* YOUR GOAL: Could you reproduce every line of the records below word for word, leaving out the pictures?

┌────────

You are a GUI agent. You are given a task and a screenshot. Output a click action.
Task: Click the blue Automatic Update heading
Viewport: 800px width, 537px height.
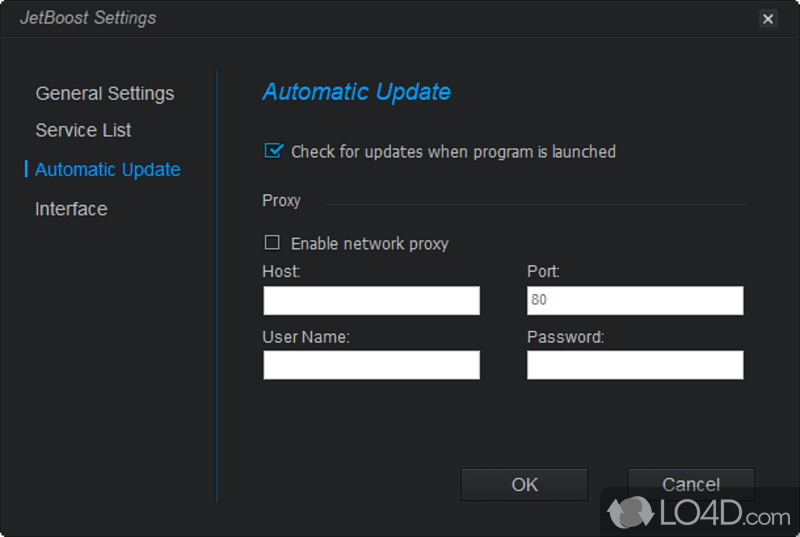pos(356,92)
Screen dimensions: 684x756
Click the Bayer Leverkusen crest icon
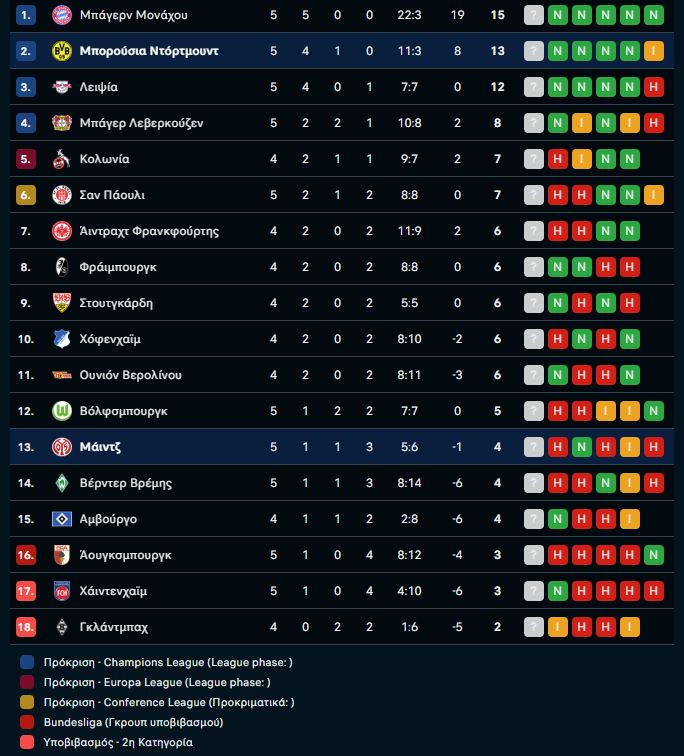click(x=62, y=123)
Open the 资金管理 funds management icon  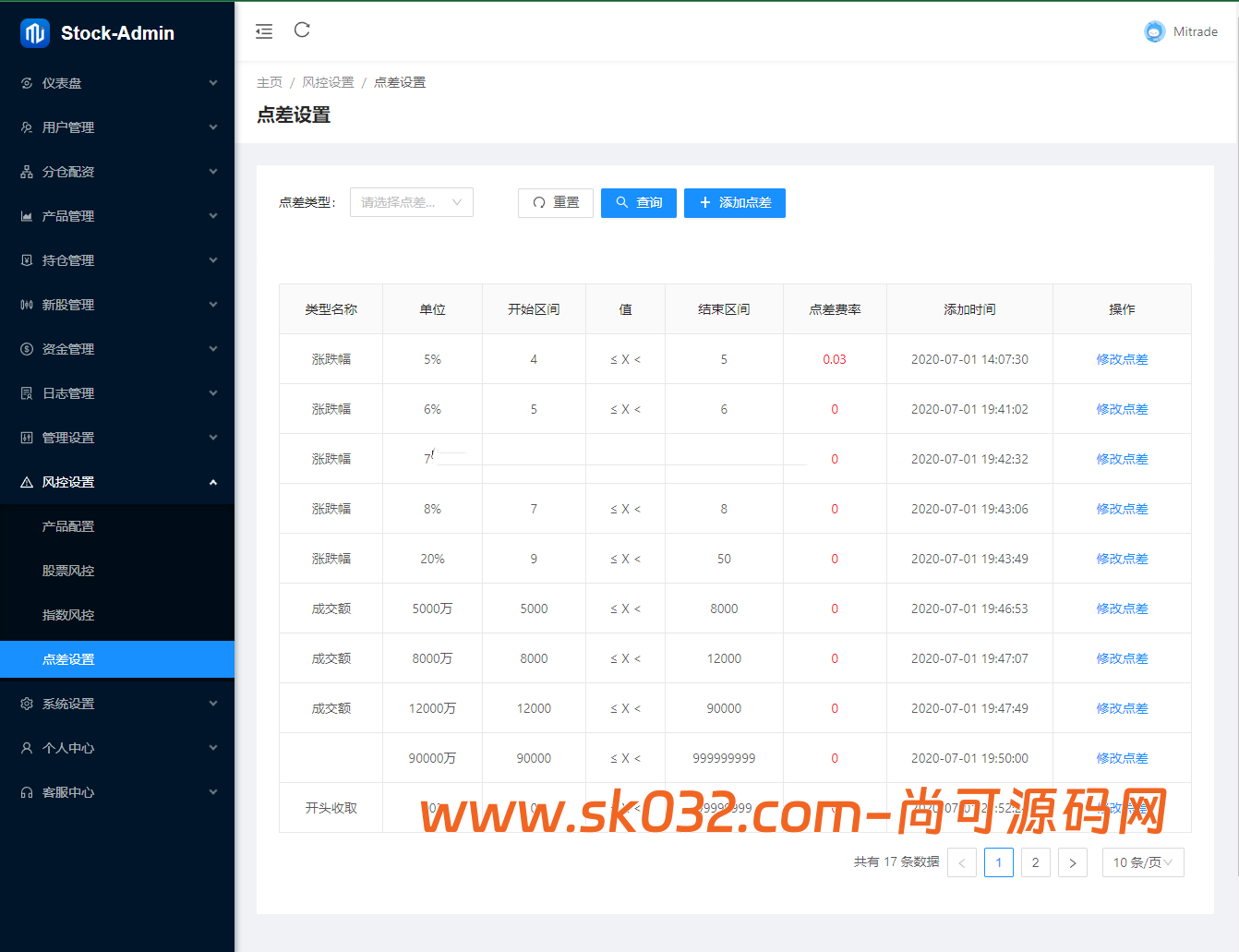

└────────

* TASK OUTPUT:
You are a GUI agent. You are given a task and a screenshot. Output a click action.
Task: Click the blue Automatic Update heading
Viewport: 800px width, 537px height.
pos(356,92)
Screen dimensions: 684x756
Click the Bayer Leverkusen crest icon
click(x=62, y=123)
Open the 资金管理 funds management icon  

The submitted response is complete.